Emerging growth company ☐
If an emerging growth company, indicate by check mark if the registrant has elected not to use the extended transition period for complying with any new or revised financial accounting standards provided pursuant to Section 13(a) of the Exchange Act. ☐
Item 1.01. Entry into a Material Definitive Agreement.
4.25% Senior Notes due 2023
On October 18, 2017, Energy Transfer Equity, L.P. (the “Partnership”) completed a public offering (the “Offering”) of $1.0 billion aggregate principal amount of its 4.25% Senior Notes due 2023 (the “Notes”) pursuant to the previously reported Underwriting Agreement, dated as of October 3, 2017 with Morgan Stanley & Co. LLC and Mizuho Securities USA LLC, as representatives of the several underwriters named therein (collectively, the “Underwriters”).

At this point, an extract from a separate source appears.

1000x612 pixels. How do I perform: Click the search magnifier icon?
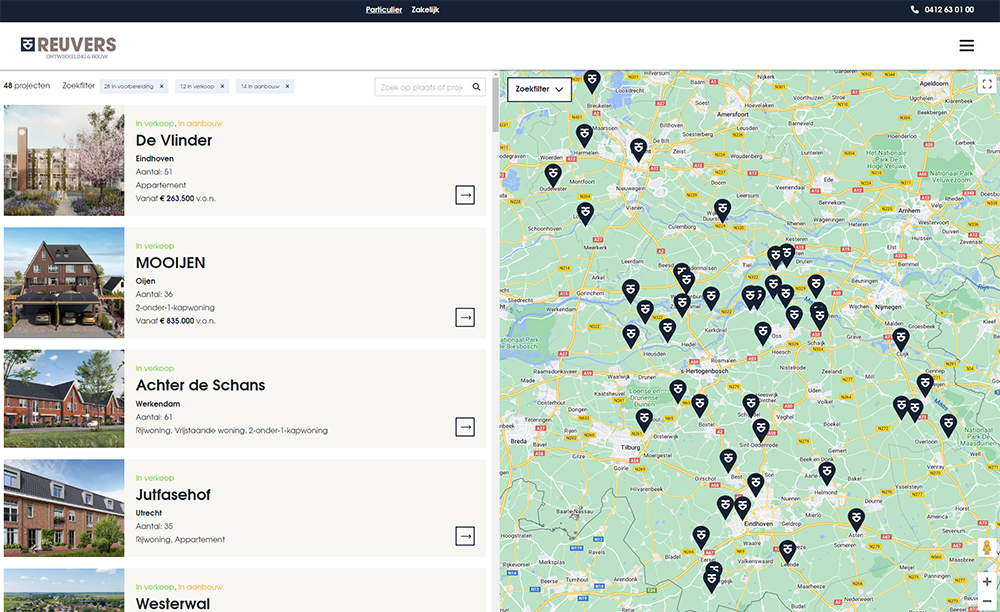[477, 87]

The Partnership received net proceeds of approximately $990 million from the Offering, after deducting estimated offering expenses, and intends to use the net proceeds to repay a portion of the outstanding indebtedness under its term loan facility and for general partnership purposes. The terms of the Notes are governed by the Indenture dated September 20, 2010 (the “Base Indenture”), as supplemented by the Eighth Supplemental Indenture, dated October 18, 2017 (the “Eight Supplemental Indenture” and, together with the Base Indenture, the “Indenture”), between the Partnership and U.S. Bank National Association, as trustee (the “Trustee” and, in its capacity as the Notes collateral agent, the “Notes Collateral Agent”).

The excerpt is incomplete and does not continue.